### Extract to read
The loss of Bosh extended the Raptors' late-season slide to four games, but they had an opportunity to effectively clinch a playoff berth with a win over the Bulls heading into the final week of the season. Instead the Raptors were humbled at ACC 104-88 to fall a full game behind the Bulls for the eight seed and surrender control of their own playoff destiny in the process.
Toronto managed to win its final two games of the season, but it was simply too little, too late as Chicago also won out and clinched a post-season berth on the final night of regular-season action.
Despite ample positives in a post-season push that fell just short, another period of change could be in the works for the Raptors, who enter a pivotal summer with just as many question marks.
Chief among those concerns is the status of Bosh, who posted another stellar season by setting career highs in points per game (24.1) and rebounds per game (10.8), but is poised to test the waters of free agency. Johnson, who displayed flashes of impressive play at power forward, and Wright -- the team's most effective perimeter defender -- are also available on the open market.
That roster uncertainty presents a challenge for Colangelo, who enters the final year of his pact as team president and general manager.
Should those players depart, Colangelo must attempt to build on a career-year across the board from Bargnani, the developing games of Weems and DeRozan plus a strong first season in Toronto from Jarrett Jack as he tries to build a squad that will return to the playoffs.

### Aim of the task
Which players does the Raptors passage mention by name? Rely only on the Raptors passage above.

### Information provided
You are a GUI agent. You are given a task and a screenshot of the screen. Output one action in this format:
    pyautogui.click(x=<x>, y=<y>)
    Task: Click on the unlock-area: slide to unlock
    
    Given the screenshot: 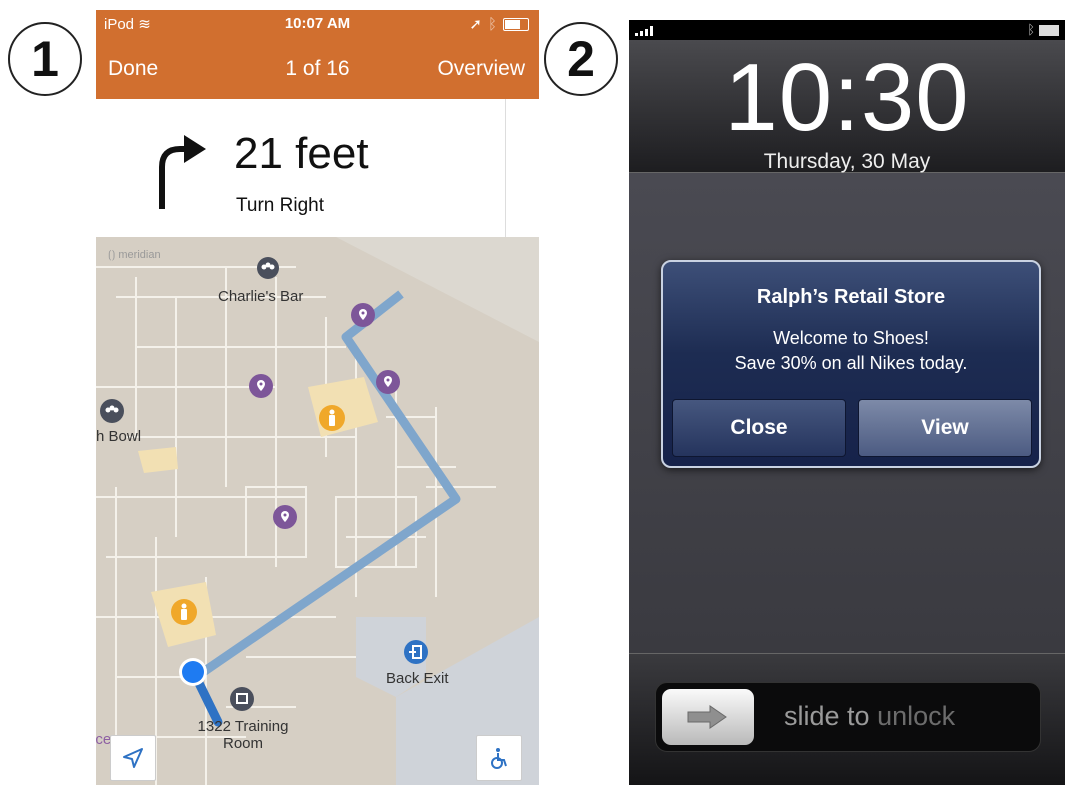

### Expected answer
Bosh, Johnson, Wright, Bargnani, Weems, DeRozan, and Jarrett Jack.